Companies taking risk with their own systems

computersystemOne would think that large companies with lots of money and lots of people and lots of systems would actually do something to mitigate the risk factors related to those critical company systems so absolutely necessary to run their businesses. But, don’t be fooled!

The fact is, there are companies out there that are creating risk for themselves! In a day and age when there are so many tech savvy people around, one could be excused for thinking that almost everyone knows of backing up systems, and probably more important than backing up, documenting systems!

You are probably thinking now that I have gone nuts! Documenting systems? You couldn’t imagine how important it is to have proper documentation for the systems that the company relies upon. Let me paint you a real life scenario about an international company with their own risk factors. This is a real life scenario, so I’ll change the name of the company to protect the guilty culprits! Let’s call this company, ACME Supplies Company.

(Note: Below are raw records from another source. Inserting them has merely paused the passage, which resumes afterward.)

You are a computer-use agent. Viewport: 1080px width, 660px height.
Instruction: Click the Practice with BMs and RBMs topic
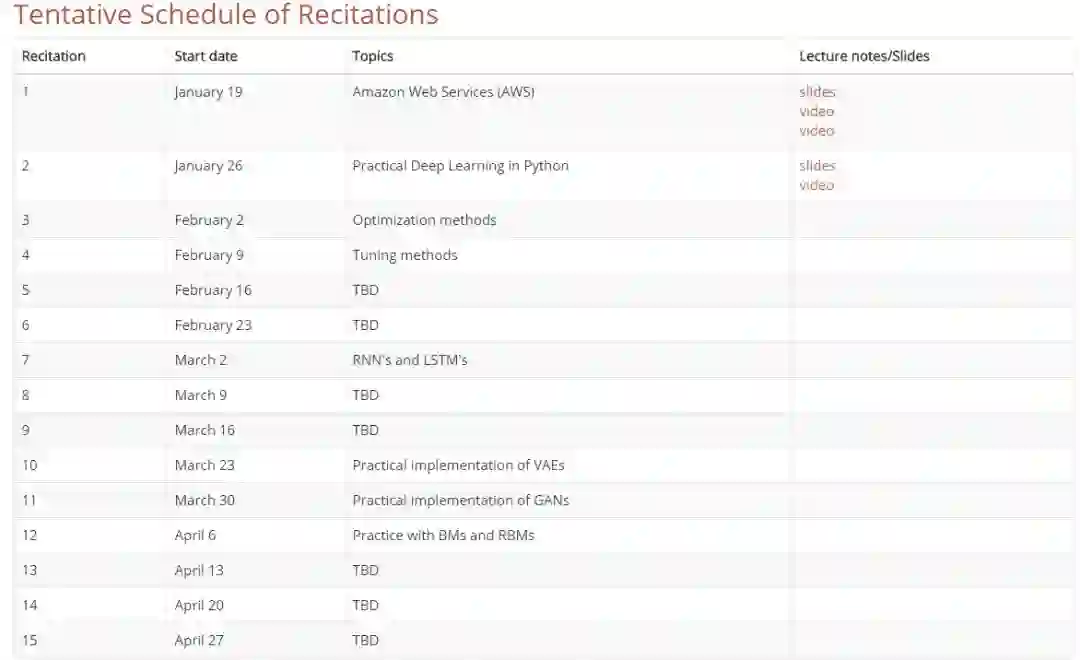[x=443, y=535]
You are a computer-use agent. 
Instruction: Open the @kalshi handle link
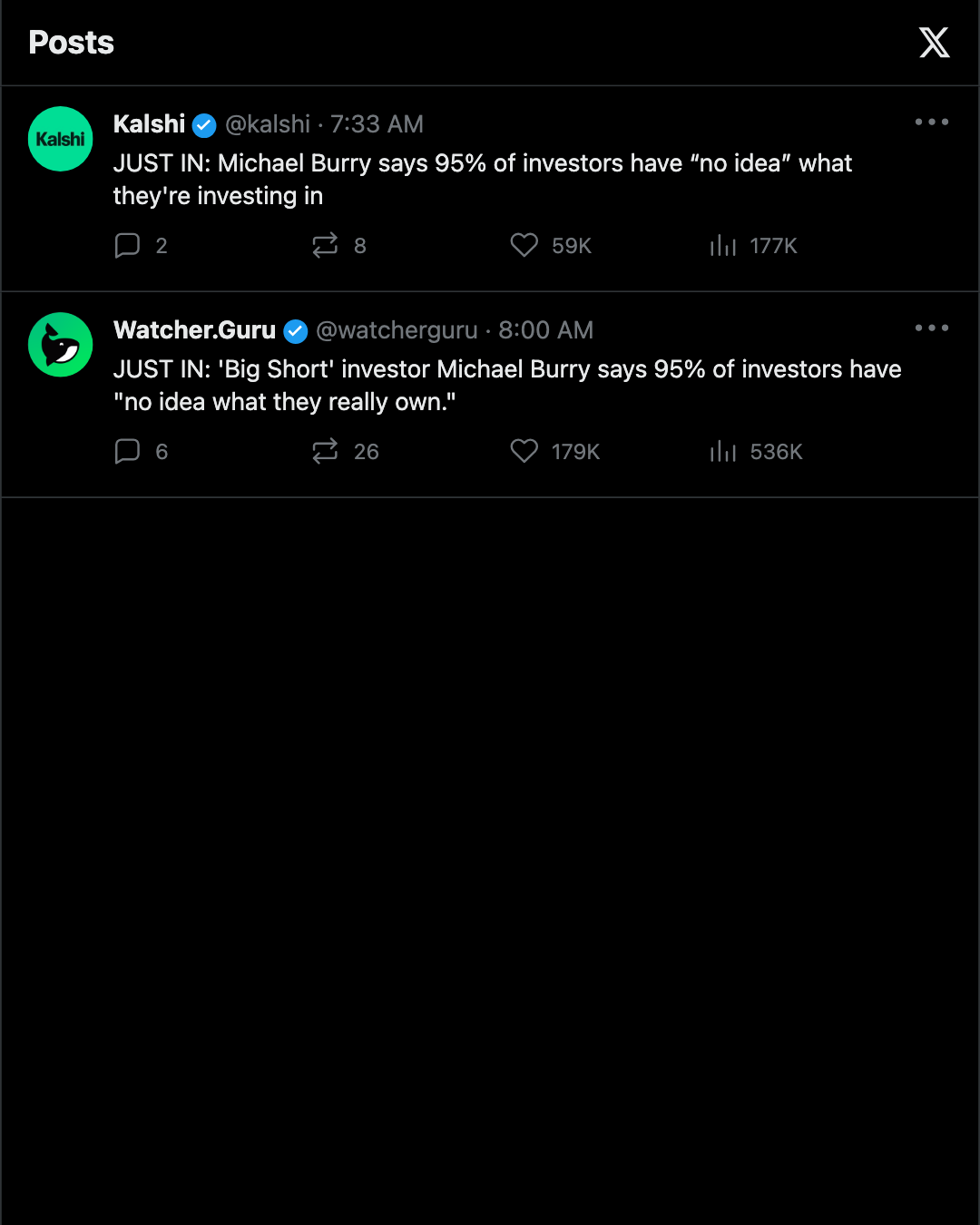(x=268, y=124)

acmelogoACME has a very small electronics and software development department, and this department consists of two software developers and one electronics developer. ACME is an international company, and these three guys basically have to develop and maintain hardware and software for three large divisions within ACME. So, what is the problem? Did I say that the two software developers are brand new at ACME? Both were employed at the same time.

Well, about six months ago the two previous software developers decided to resign and move elsewhere. It always makes one wonder when the two main players in a team jump ship at the same time! These two guys were in charge of developing software for these three divisions within ACME. This entailed the design and coding of the client UIs of three different software applications, with services running on a central server, all connected to several databases, some with many tables and hundreds of thousands of rows of data each! These systems keep track of all the company resources and assets via GPS and other means. That means, they’re crucial. Great!

The problem with ACME is that when the first two developers left, they left absolutely no documentation as to the design of any of these systems. I hope you can start seeing the risk now! There are no requirements specifications, no design specifications, no database design specifications, not even a diagram of sorts. That means, when the inevitable computer crash eventually comes, this company will sit with a big problem. What happens if the backups are no good? Is there anybody that would be able to piece this whole thing together, to make it work properly again?

Before the two new guys could bring anything meaningful to the table, they would have to wade through thousands of lines of code to familiarize themselves with these systems, since there just is no documentation! This could take months!

However, if ACME had done the development life cycle properly, from conception through implementation, maintenance would have been easy. No matter who you are, even if you are a software developing genius, it is still much easier and quicker to read human language than a programming language. Therefore, if these new programmers were given properly written requirements and design specifications, they would have been up and running with the maintenance of those critical systems within a very short period of time, compared to having to go through thousands of lines of code!

I remember back in the last millennium, joined a company that developed military systems. When I arrived there the first day, I was given a pile of documentation with everything about the systems I was going to work on, properly documented. Within only a few weeks, I became an active contributing member of the team, because I was able to pick up the background of the proposed system, the requirements and design. I also knew where I fit in, and what part I had to play.

In the end, companies put themselves at risk by not following tried and tested policies from the beginning. Sure, you may get short-term benefits for your company by skipping those pesky “unnecessary” steps and go straight to implementation, but in the long run, those short-term benefits will inevitably come back to haunt you! Shortcuts bring immediate gratification, but immediate gratification never lasts long, because as quickly as the gratification comes, it also dissipates. Therefore, companies should look at long-term benefits when thinking of creating systems for themselves, and not just on the quick fix.